Nasry Asfura es proclamado presidente electo de Honduras en medio de denuncias de fraude y tensión política.

Tras casi un mes de incertidumbre y un escrutinio marcado por la polémica, el conservador Nasry “Tito” Asfura fue declarado este miércoles presidente electo de Honduras con el 40,26% de los votos, de acuerdo con los resultados oficiales del Consejo Nacional Electoral (CNE).

Minutos después del anuncio, Asfura celebró su victoria a través de la red social X. “Honduras, estoy preparado para gobernar. No te voy a fallar”, escribió, al tiempo que reconoció la labor de las consejeras del CNE y del equipo técnico que condujo el proceso electoral, cuestionado por sectores de la oposición.

El resultado fue inmediatamente rechazado por el candidato centrista Salvador Nasralla, quien obtuvo el 39,39% de los votos y denunció un fraude electoral, negándose a reconocer la proclamación oficial.
“Hay miles de actas con inconsistencias que pueden verificarse. El problema se resuelve contando los votos que están en las urnas. No sigan engañando al pueblo”, afirmó Nasralla en sus redes sociales.

Poco después del pronunciamiento del CNE, el secretario de Estado de Estados Unidos, Marco Rubio, felicitó públicamente a Asfura, quien había recibido respaldo previo del expresidente Donald Trump.
“El pueblo de Honduras se ha pronunciado: Nasry Asfura es el próximo presidente”, escribió Rubio, exhortando además a respetar los resultados confirmados para garantizar una transición pacífica del poder.

Perfil político y trayectoria

Empresario y exalcalde del Distrito Central (Tegucigalpa y Comayagüela), Nasry Juan Asfura Zablah es hijo de inmigrantes de ascendencia palestina. Inició su carrera pública en los años 90 dentro de la administración municipal, donde ocupó cargos operativos y gerenciales, etapa que —según analistas— consolidó su perfil pragmático y orientado a la ejecución de obras.

Su lema político, “¡Papi a la orden!”, surgió durante su primera campaña interna en 2005 y se convirtió en su sello electoral. Su ascenso definitivo se produjo tras ser electo alcalde en 2013, cargo en el que fue reelegido en 2017, acumulando casi ocho años de gestión, periodo en el que destacó proyectos de infraestructura vial, mitigación de inundaciones y pavimentación urbana.

Tras perder las elecciones generales de 2021 frente a la presidenta saliente Xiomara Castro, Asfura volvió a competir y en 2025 se impuso con el 75,8% en las primarias del Partido Nacional, consolidándose como líder del conservadurismo hondureño.

Propuestas de gobierno

Su campaña se estructuró en torno a la denominada “Visión 5 Estrellas”, un programa que prioriza la reactivación económica y la generación de empleo, mediante atracción de inversión privada y extranjera, reducción de trámites, seguridad jurídica y alianzas público-privadas. También propuso la digitalización del Estado, descentralización de recursos, fortalecimiento de la educación técnica, ampliación de infraestructura hospitalaria y programas de vivienda social.

En materia de seguridad, planteó el refuerzo policial y la recuperación de espacios públicos, mientras que en el ámbito ambiental defendió la transición hacia energías renovables y la protección de bosques y cuencas.
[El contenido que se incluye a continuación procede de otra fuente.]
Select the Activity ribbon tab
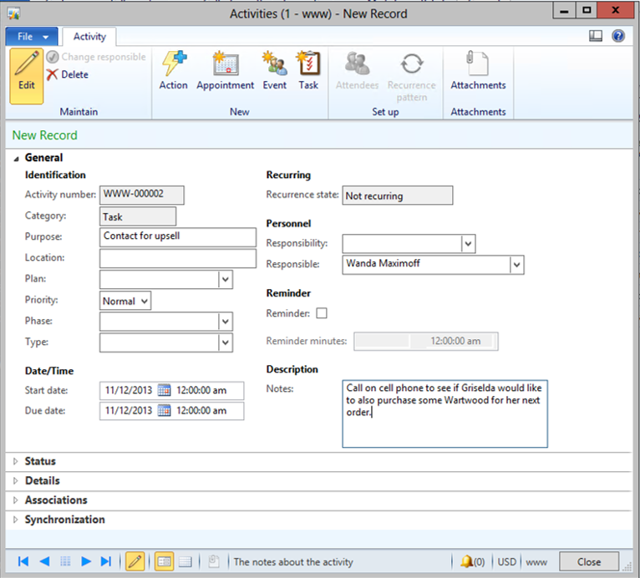 (x=89, y=37)

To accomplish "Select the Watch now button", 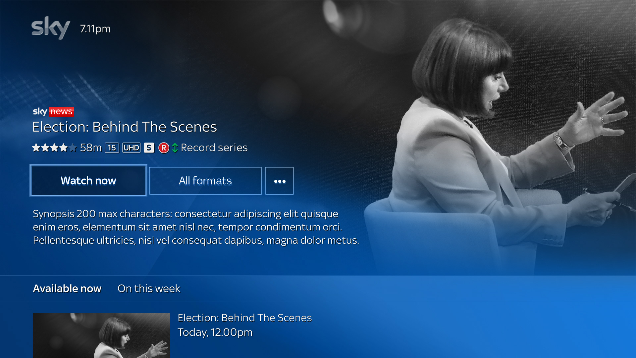I will click(88, 181).
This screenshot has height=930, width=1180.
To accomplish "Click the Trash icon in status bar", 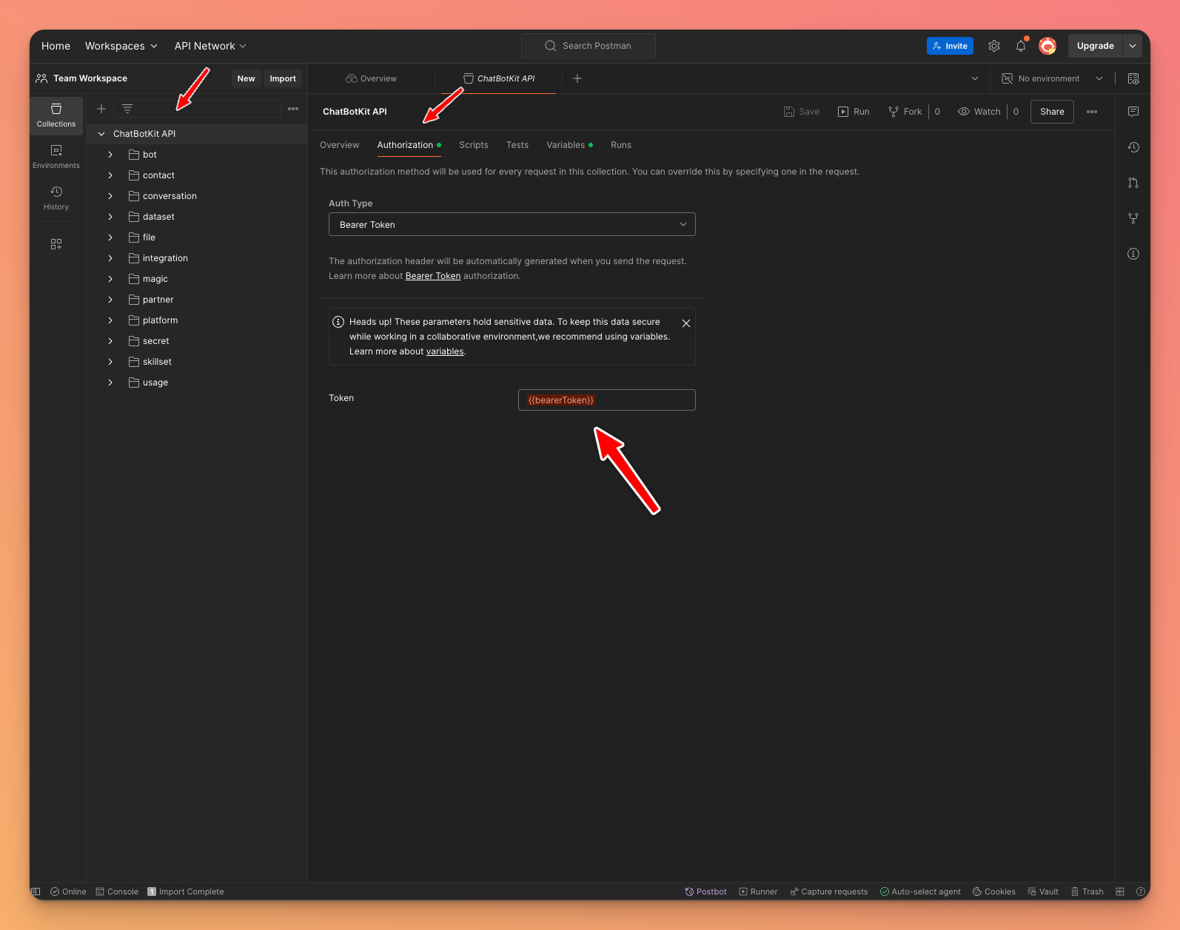I will coord(1087,892).
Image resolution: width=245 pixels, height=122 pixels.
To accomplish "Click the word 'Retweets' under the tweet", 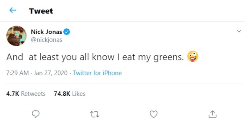I will tap(33, 94).
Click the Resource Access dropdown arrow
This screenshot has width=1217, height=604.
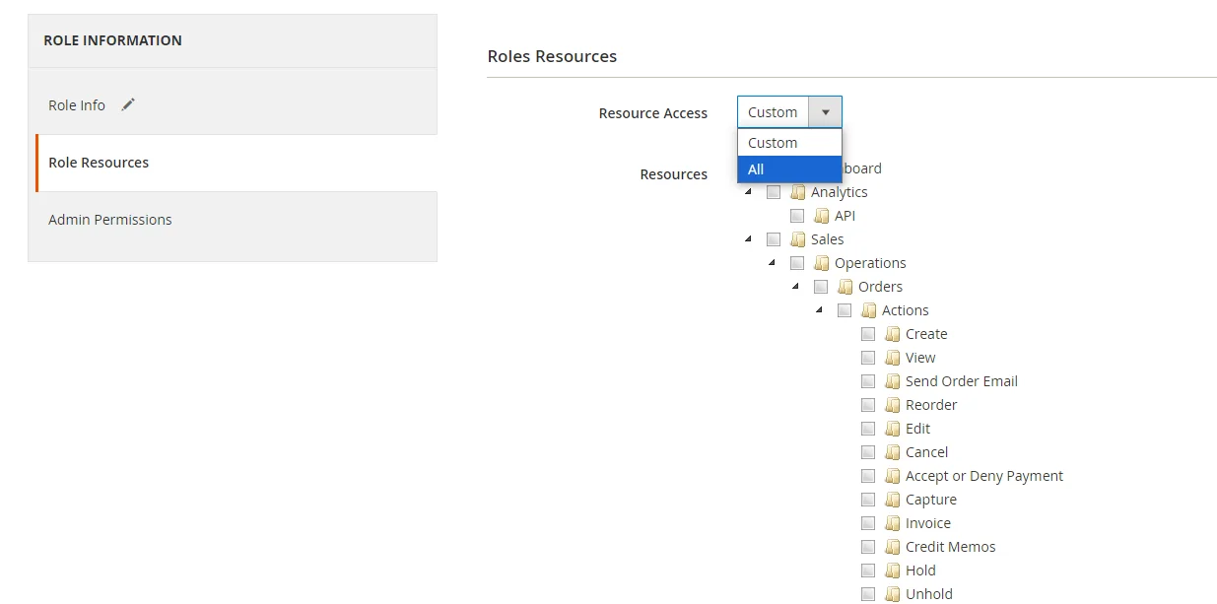coord(825,112)
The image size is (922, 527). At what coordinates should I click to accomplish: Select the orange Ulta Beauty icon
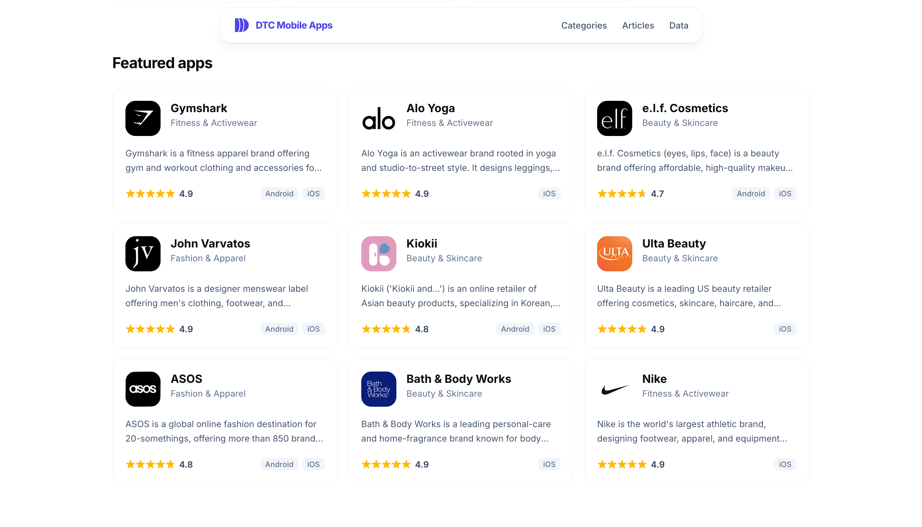[614, 254]
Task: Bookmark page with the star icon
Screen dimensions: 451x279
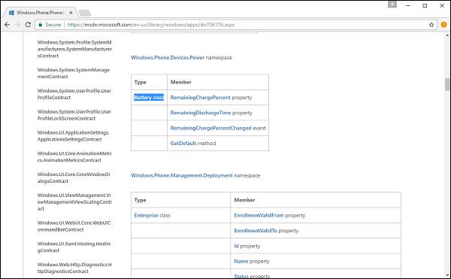Action: click(x=431, y=25)
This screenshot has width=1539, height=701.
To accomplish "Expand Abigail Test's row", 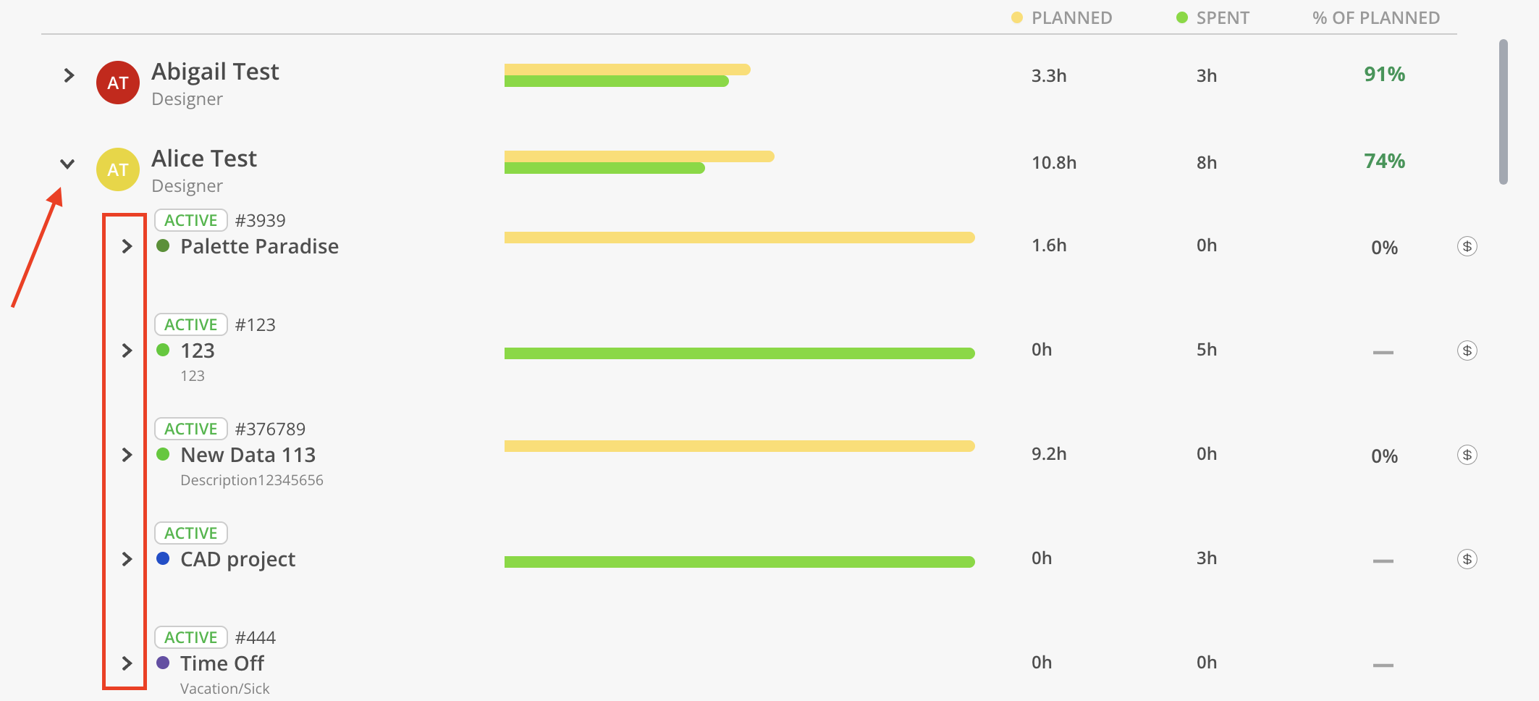I will [x=69, y=75].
En política exterior, propuso una alianza estratégica con Estados Unidos, la restitución de relaciones con Taiwán y un alineamiento con Israel, distanciándose de gobiernos como el de Venezuela.

Controversias y clima de tensión

La carrera de Asfura también ha estado marcada por controversias judiciales y éticas. En 2020, la Fiscalía presentó una solicitud de antejuicio por presuntos delitos vinculados al manejo de fondos municipales, proceso que fue frenado por la Corte Suprema de Justicia. Su nombre también apareció en los Papeles de Pandora, aunque sin derivar en imputaciones penales.

En paralelo, el rechazo al resultado electoral ha elevado la tensión política. Nasralla acusó al CNE de actuar bajo influencia del “crimen organizado” y señaló al expresidente Juan Orlando Hernández de haber fraguado un fraude. A estas denuncias se sumó el expresidente Manuel Zelaya, quien calificó la proclamación como un “golpe de Estado electoral”.

El escenario postelectoral abre así un periodo de alta conflictividad institucional, en un país con antecedentes de crisis políticas profundas, mientras la comunidad internacional observa el desarrollo del proceso de transición y la respuesta de los actores en disputa.